What you see is, well, what you get from the experience. There are actually 2 distinctly different perspectives. Up above, crossing the bridge with the mass of humanity (presumably trying to get to work) a closer look shares an historical perspective. We did not travel by car above as our perspective was more water-level oriented (via False Creek ferries).
But did you know this 1932 era bridge (it has been updated so breathe easier as you transverse it) gives its "propers" (i.e. recognition due) to the brave BC soldiers who served the country and the world during WW II.
If you cross the bridge (street level) then you will see the lighted braziers to remind us all of the heat and light the soldiers would have had as their mainstays at that time. Burn those braziers forever and never let us forget the sacrifice of your kin.

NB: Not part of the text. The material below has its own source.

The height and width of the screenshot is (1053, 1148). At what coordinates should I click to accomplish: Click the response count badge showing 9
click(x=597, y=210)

However, from the underside of the bridge (think False Creek here), we see a different view of this 75+ year old beauty with many stories to share. Just as a reminder, the bridge has had attention paid to its infrastructure. Let it rest there. Believe it is whole and will endure. Don't think twice about it as you travel across the span.

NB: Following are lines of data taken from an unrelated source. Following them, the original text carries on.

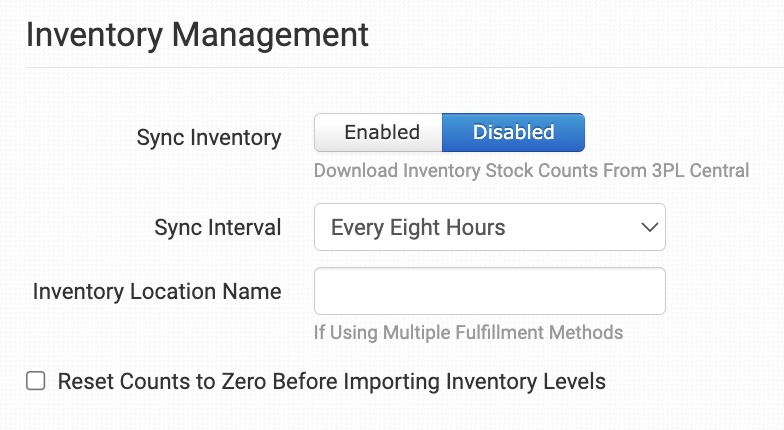The width and height of the screenshot is (784, 430).
Task: Click the Sync Inventory field label
Action: pyautogui.click(x=208, y=138)
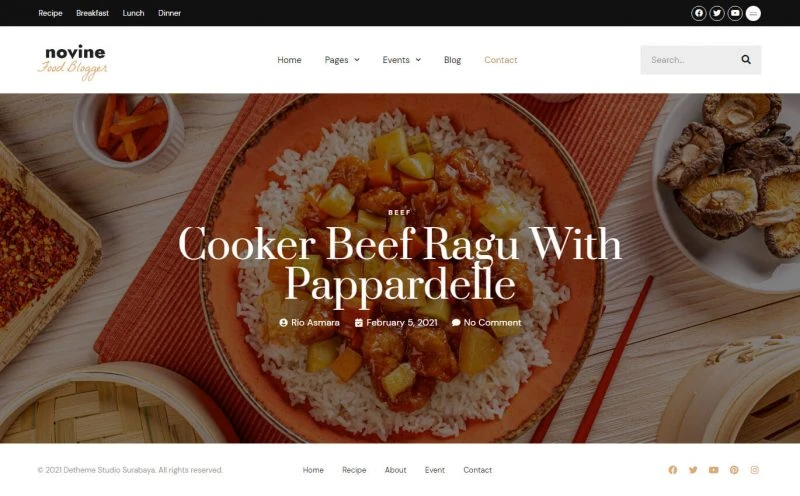Open the Facebook icon in the top bar

click(698, 13)
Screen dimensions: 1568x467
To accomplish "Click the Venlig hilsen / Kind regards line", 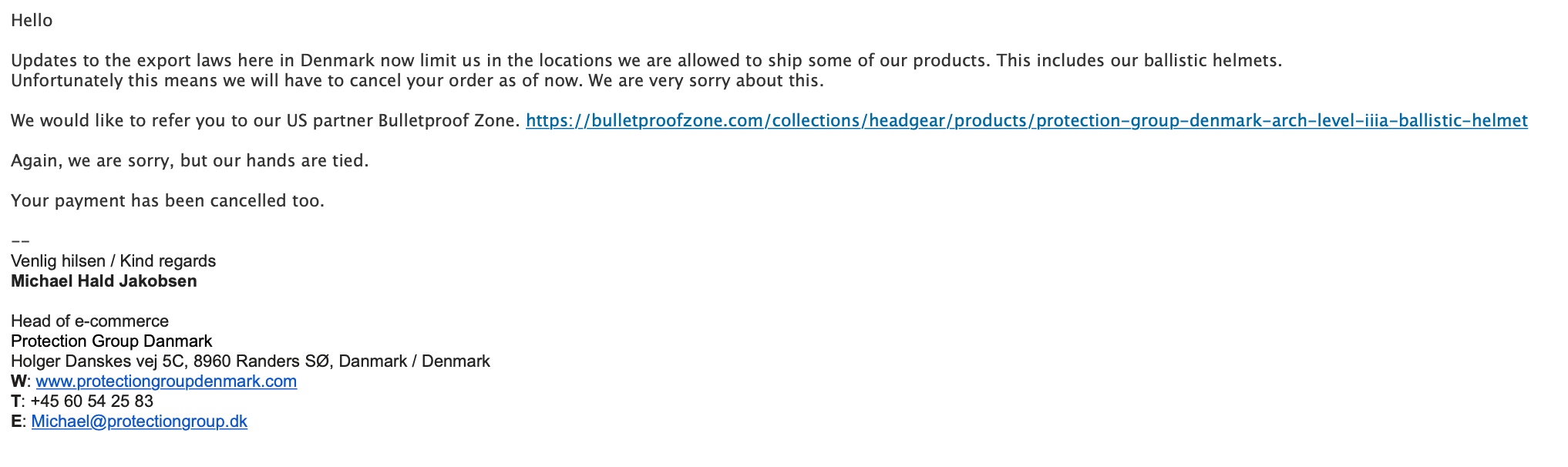I will coord(113,261).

Captain Vancouver and Sir Henry Burrard-Neale are the "heavies" for which this span is so named. These were British officers/soldiers (no surprise there, this is Canada after all) and, surprisingly, they both died at about age 40.
A discovery here and there amongst them, a recognition well deserved, and the end-game is Vancouver bears Captain Vancouver's name. And so be it. Winners get to write history.
Fast-forward to today: the bridge is a beauty when viewed from water level (courtesy of the ferry system) and the Art Deco design on display is pure delight. Brush all the politics aside, enjoy the vista from the underside of the bridge as it welcomes the great sea into the False Creek waterway.